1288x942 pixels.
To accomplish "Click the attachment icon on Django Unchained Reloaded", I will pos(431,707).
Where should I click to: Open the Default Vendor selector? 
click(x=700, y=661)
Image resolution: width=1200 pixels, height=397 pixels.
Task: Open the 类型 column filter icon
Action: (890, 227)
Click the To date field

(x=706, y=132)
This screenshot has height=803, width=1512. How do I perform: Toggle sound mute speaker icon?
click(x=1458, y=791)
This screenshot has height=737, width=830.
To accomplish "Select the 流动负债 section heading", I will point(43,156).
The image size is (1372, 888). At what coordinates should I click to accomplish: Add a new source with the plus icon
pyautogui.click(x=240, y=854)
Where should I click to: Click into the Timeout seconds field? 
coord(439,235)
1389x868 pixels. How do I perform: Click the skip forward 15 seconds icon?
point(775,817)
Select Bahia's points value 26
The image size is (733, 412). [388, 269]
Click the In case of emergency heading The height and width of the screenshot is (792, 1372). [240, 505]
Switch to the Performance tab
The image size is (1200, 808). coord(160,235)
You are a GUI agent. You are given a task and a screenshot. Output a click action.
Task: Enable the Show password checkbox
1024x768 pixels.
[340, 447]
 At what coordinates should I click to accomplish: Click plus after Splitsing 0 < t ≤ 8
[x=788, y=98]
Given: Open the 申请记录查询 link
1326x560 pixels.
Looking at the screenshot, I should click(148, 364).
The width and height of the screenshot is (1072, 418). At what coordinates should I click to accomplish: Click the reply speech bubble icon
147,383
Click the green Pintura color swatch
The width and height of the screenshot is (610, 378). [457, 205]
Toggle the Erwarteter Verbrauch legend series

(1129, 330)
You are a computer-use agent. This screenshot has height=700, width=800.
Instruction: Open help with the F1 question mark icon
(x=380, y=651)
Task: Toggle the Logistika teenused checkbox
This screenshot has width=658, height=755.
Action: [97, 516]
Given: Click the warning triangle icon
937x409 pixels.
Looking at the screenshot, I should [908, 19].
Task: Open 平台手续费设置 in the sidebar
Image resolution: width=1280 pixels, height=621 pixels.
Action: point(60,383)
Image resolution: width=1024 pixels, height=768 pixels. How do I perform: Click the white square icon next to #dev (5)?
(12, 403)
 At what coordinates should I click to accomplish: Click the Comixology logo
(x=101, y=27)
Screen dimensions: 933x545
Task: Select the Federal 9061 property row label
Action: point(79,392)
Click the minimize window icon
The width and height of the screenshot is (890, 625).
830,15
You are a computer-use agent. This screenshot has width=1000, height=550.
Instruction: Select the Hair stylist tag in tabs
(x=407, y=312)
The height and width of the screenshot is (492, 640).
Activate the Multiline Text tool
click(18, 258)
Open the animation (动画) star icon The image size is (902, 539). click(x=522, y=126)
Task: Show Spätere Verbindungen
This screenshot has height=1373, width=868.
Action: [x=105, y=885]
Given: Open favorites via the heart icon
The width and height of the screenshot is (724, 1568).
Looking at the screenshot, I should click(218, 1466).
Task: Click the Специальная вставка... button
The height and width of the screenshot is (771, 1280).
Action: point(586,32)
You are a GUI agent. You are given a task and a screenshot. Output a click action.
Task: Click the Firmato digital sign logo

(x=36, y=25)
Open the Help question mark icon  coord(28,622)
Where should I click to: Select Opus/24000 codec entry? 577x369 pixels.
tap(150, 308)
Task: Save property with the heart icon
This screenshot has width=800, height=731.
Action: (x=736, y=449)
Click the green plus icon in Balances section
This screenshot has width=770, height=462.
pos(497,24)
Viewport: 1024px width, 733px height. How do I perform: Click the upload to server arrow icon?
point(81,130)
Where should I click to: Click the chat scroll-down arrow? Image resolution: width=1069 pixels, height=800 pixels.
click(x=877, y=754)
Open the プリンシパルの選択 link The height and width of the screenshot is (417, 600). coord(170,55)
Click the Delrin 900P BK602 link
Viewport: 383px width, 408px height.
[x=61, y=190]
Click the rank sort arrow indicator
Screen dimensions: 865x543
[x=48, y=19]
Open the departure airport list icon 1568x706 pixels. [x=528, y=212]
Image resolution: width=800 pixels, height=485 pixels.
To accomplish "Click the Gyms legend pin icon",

* * * * * * * * *

### The problem
Using the entries above, give again exactly the lines from the line holding "Image resolution: width=1024" through the line holding "Click the minimize window icon". Include both end lines and nothing else.

### Reply to the task
Image resolution: width=1024 pixels, height=768 pixels. How do I perform: Click the white square icon next to #dev (5)?
(12, 403)
 At what coordinates should I click to accomplish: Click the Comixology logo
(x=101, y=27)
Screen dimensions: 933x545
Task: Select the Federal 9061 property row label
Action: point(79,392)
Click the minimize window icon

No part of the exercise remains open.